Fire Makes the Man

Fire Makes the Man September 22, 2017

John Lanchester reviews James Scott’s latest (Against the Grain) in the New Yorker. Scott contends that human civilization is the product of our mastery of fire.

Fire enabled humans to cook food, and that gave us, Scott argues, and evolutionary advantage. Chimps put a lot of (unconscious) energy into digestion, since they eat raw, hard-to-digest foods. When we cook, foods are easier to digest, we can get more nutrients from them with less energy expended. The excess energy can be devoted to our big brains, which burn much of the energy our bodies produce.

There’s a chicken-and-egg thing here: Would humans have mastered fire without bigger brains to begin with?
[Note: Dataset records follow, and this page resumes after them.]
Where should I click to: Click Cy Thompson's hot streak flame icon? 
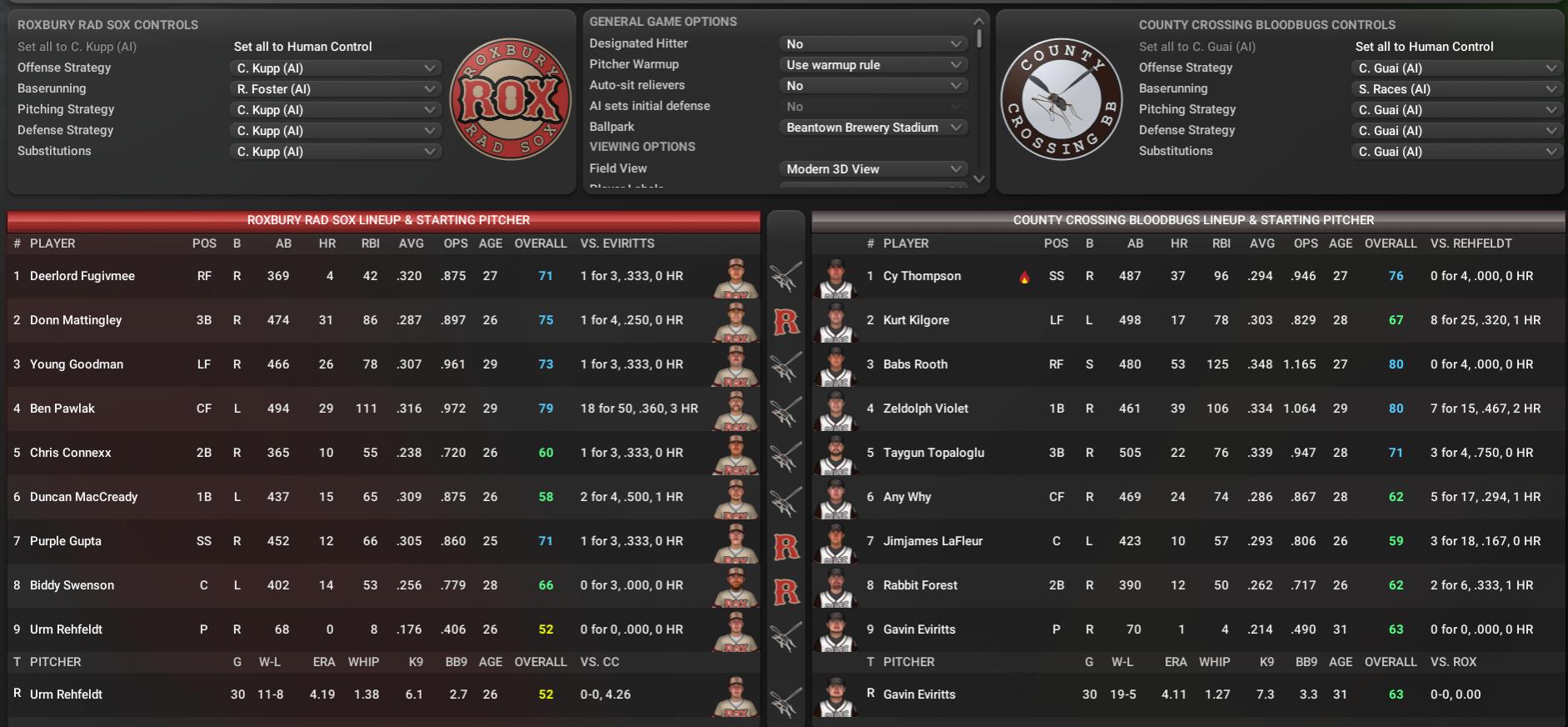[1024, 278]
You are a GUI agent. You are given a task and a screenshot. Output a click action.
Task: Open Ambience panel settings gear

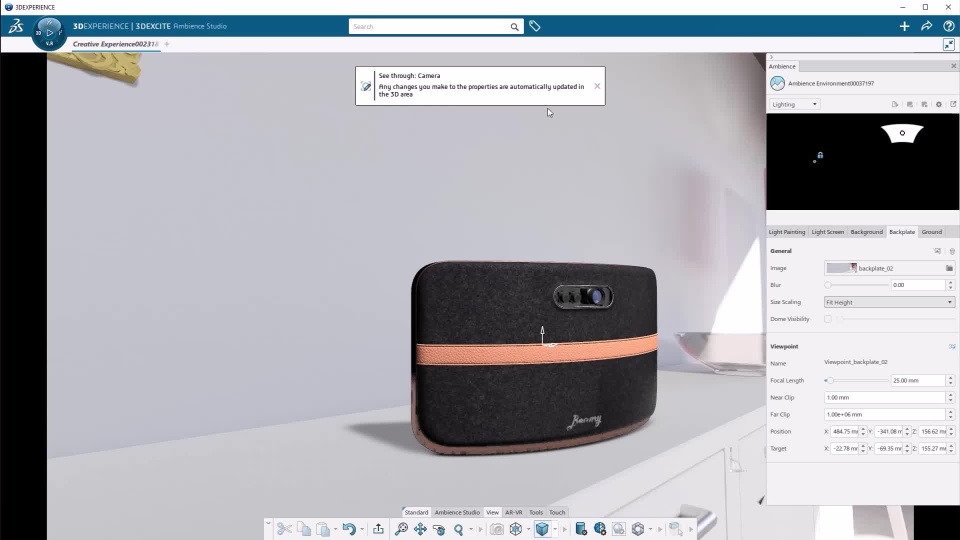[938, 104]
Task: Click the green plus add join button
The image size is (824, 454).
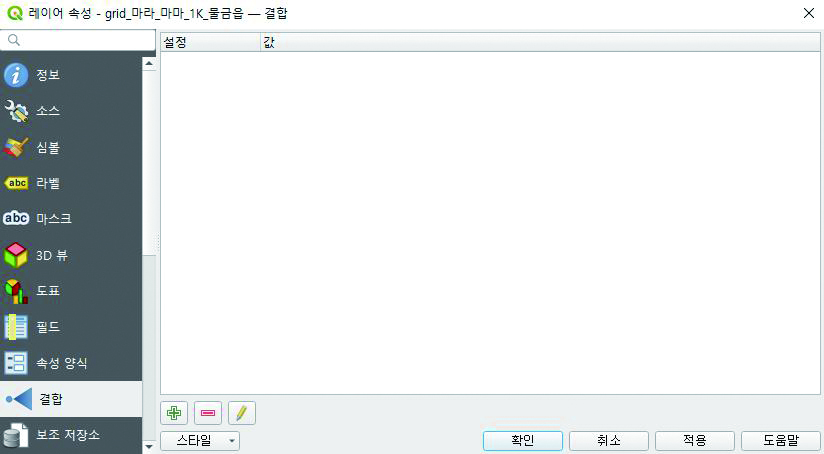Action: click(174, 412)
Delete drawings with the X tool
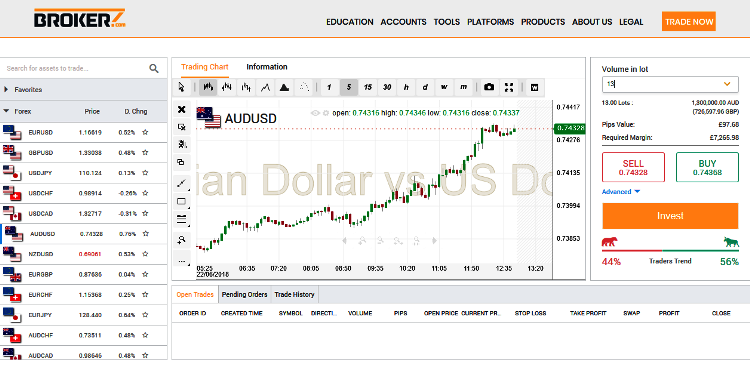This screenshot has width=750, height=373. [181, 110]
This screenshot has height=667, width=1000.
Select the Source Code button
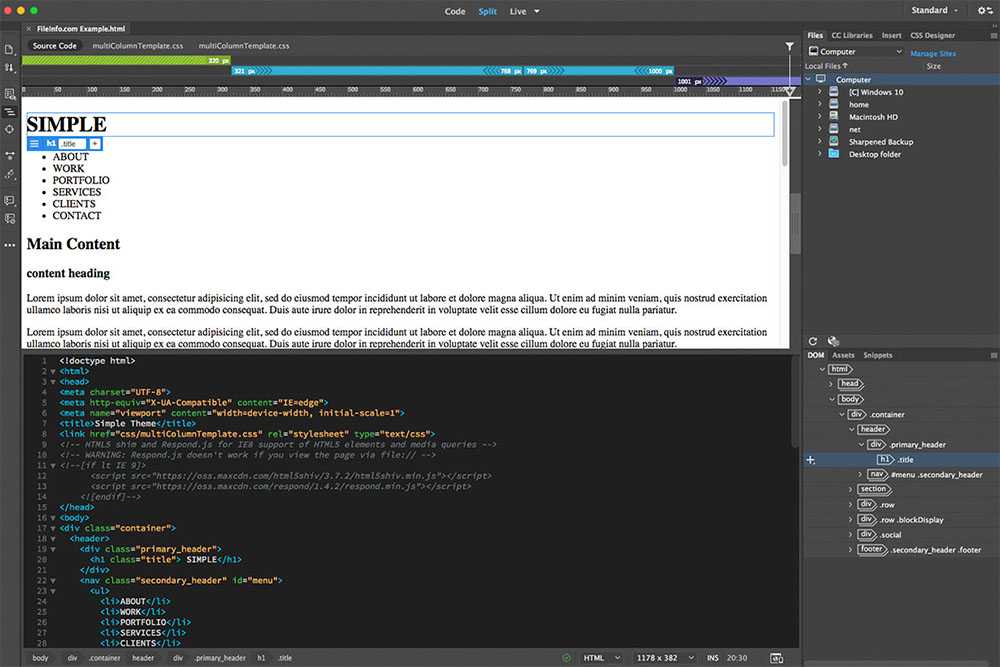[x=54, y=46]
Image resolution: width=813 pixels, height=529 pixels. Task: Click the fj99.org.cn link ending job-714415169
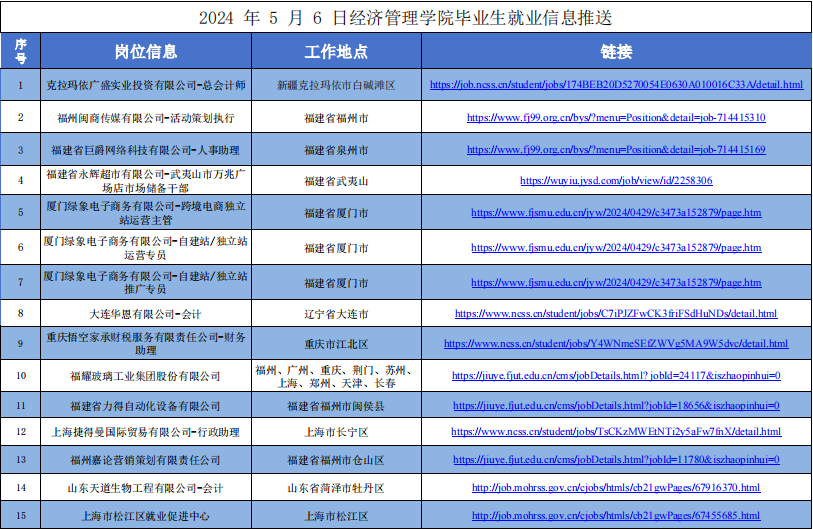(x=616, y=150)
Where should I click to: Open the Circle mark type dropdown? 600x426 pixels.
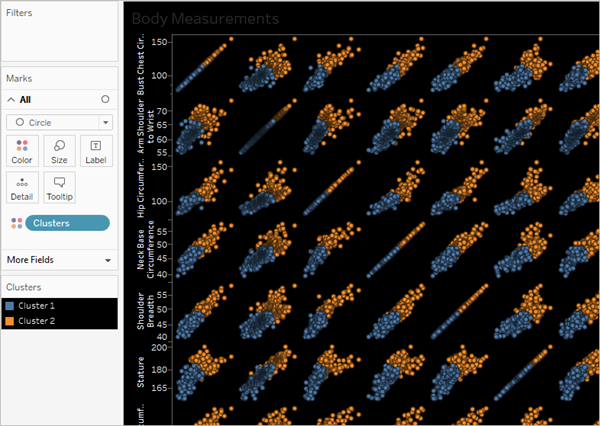59,122
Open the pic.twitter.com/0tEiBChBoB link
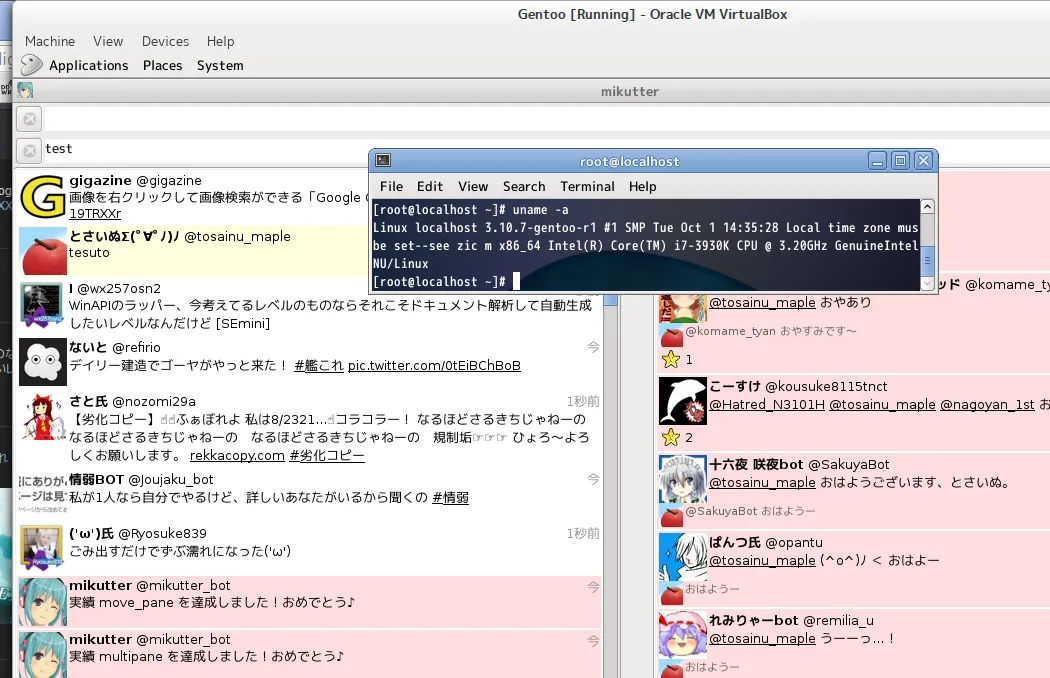Image resolution: width=1050 pixels, height=678 pixels. [x=434, y=365]
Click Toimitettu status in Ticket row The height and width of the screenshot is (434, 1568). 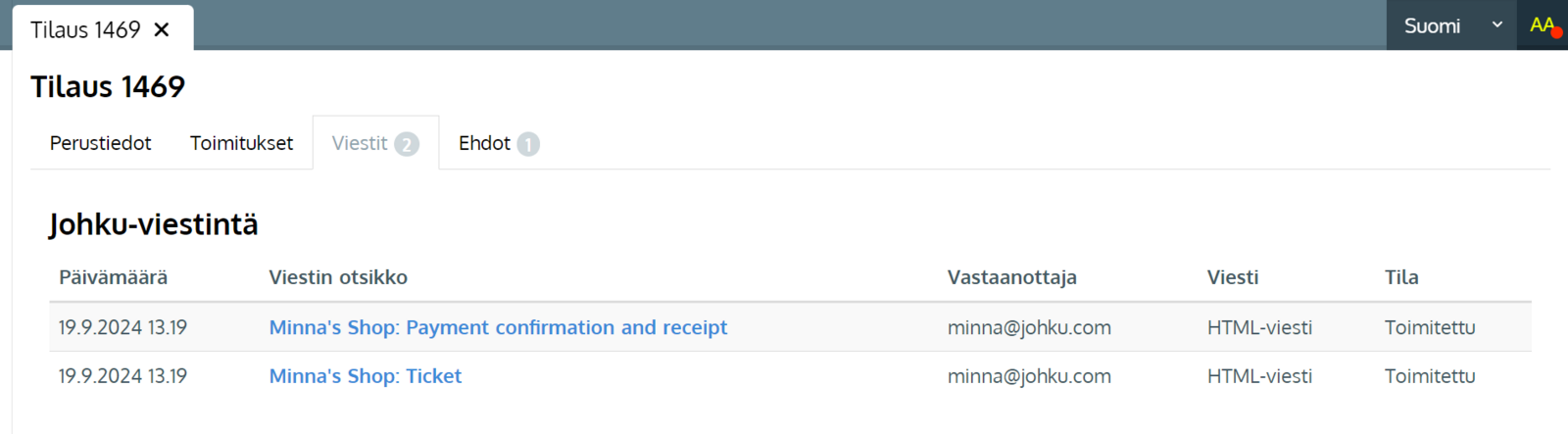(1430, 376)
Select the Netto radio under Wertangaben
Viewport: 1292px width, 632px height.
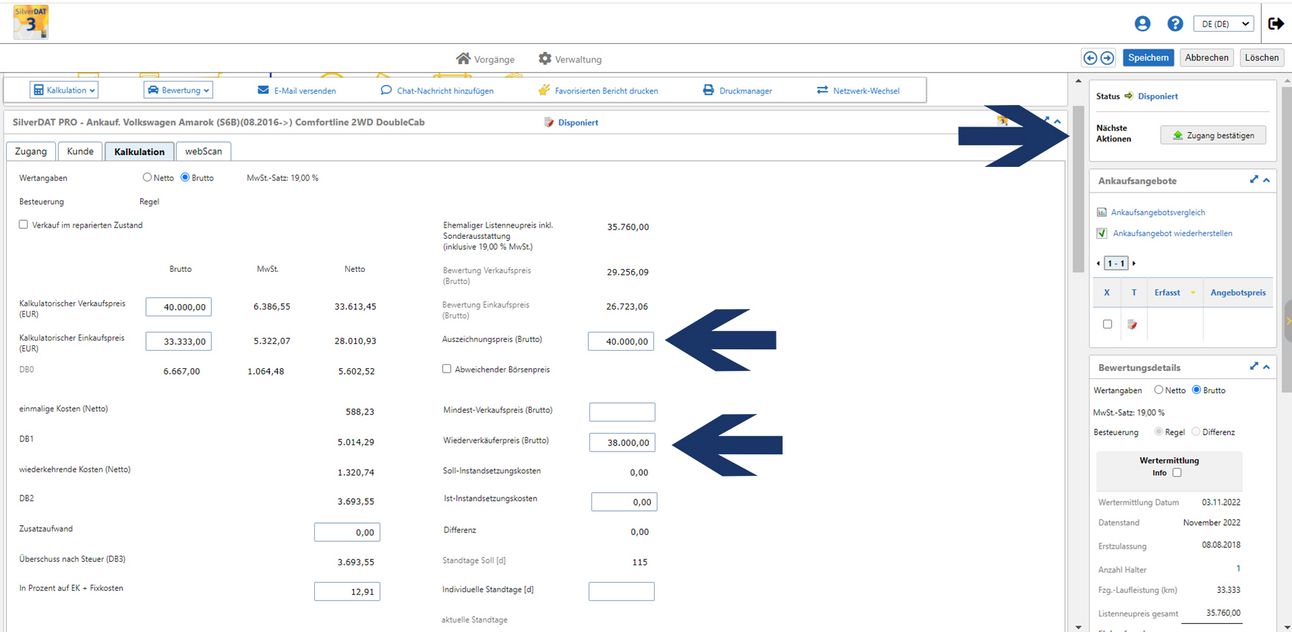[148, 178]
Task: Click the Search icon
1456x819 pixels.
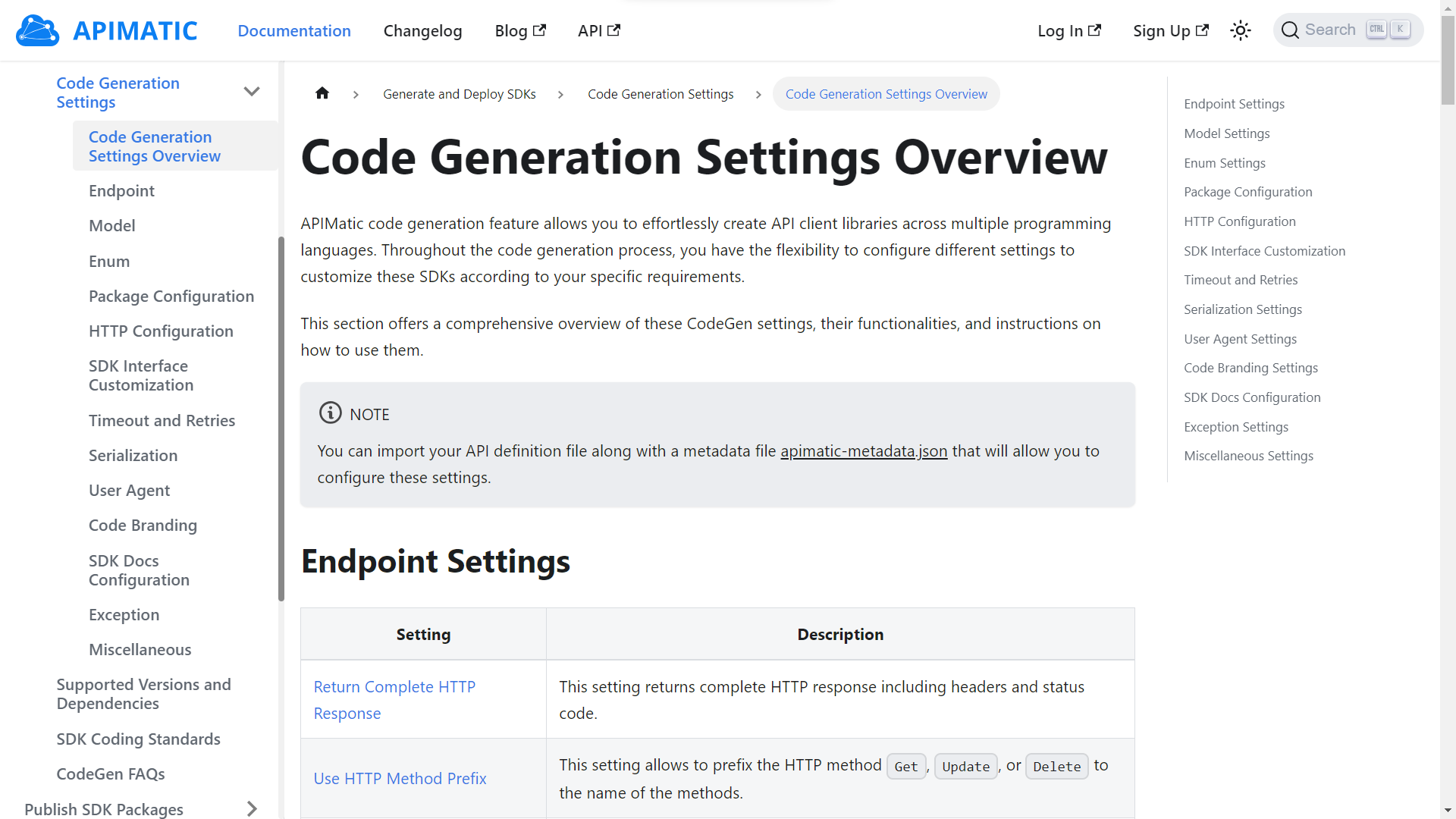Action: pyautogui.click(x=1291, y=30)
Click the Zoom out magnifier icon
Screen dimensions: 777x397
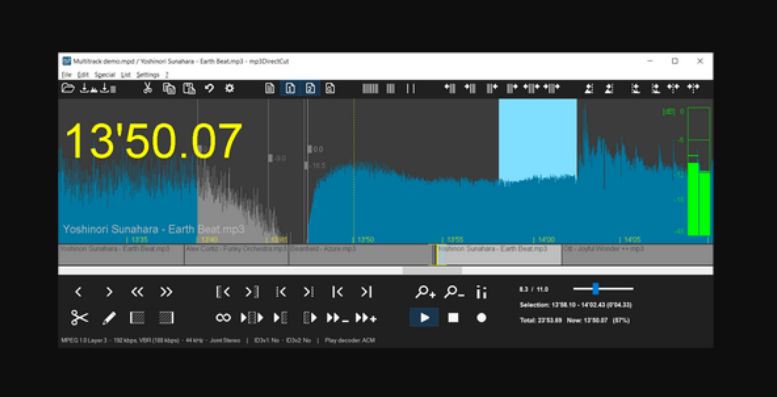454,292
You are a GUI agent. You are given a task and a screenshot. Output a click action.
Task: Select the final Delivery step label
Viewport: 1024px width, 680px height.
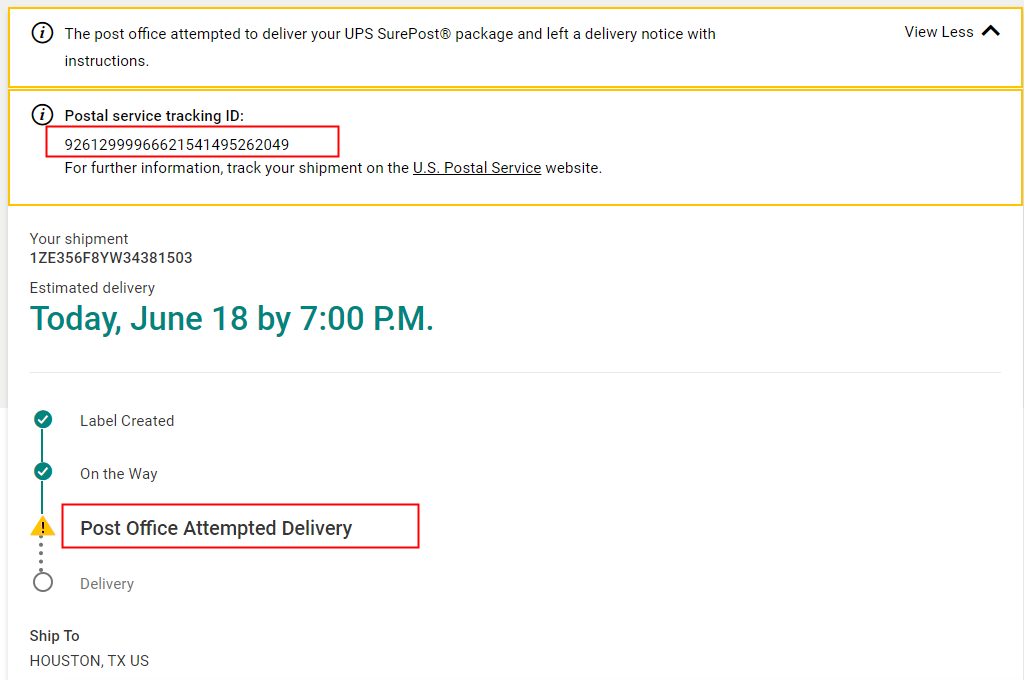tap(107, 584)
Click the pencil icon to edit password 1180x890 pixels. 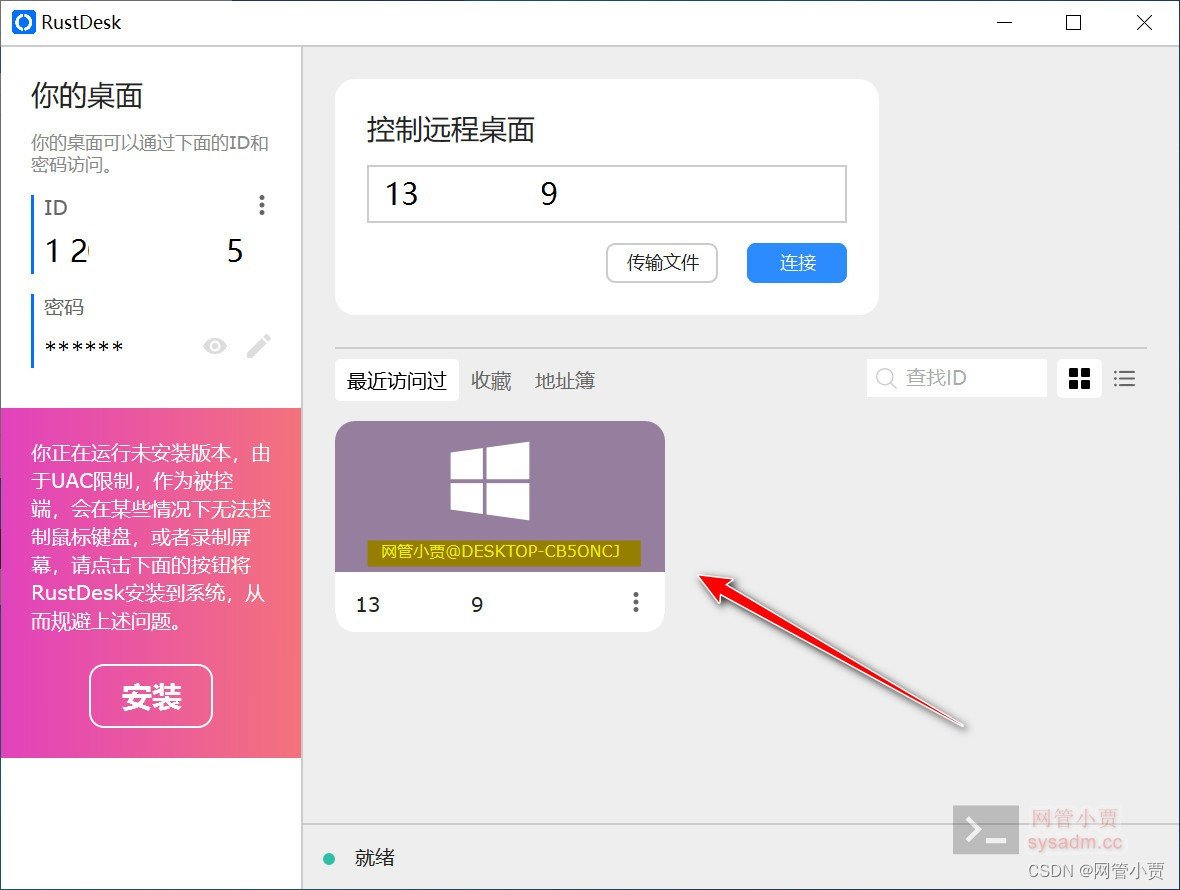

Scott thinks that another use of fire is just as important – fire as a tool of landscape architecture: “Hunter-gatherers would set fires as they moved, to clear terrain and make it ready for fast-growing, prey-attracting new plants. They would also drive animals with fire. They used this technology so much that, Scott thinks, we should date the human-dominated phase of earth, the so-called Anthropocene, from the time our forebears mastered this new tool.”

Using fire, we were able to claim the shelter of caves: “The earliest, oldest strata of the caves contain whole skeletons of carnivores and many chewed-up bone fragments of the things they were eating, including us. Then comes the layer from when we discovered fire, and ownership of the caves switches: the human skeletons are whole, and the carnivores are bone fragments.” In short, “Fire is the difference between eating lunch and being lunch.”

I don’t buy Scott’s evolutionary account of human origins, but his stress on the importance of fire is on target. No doubt Adam wanted to learn to play and work with fire as soon as he was replaced by cherubim with flaming swords as the guardian of Paradise.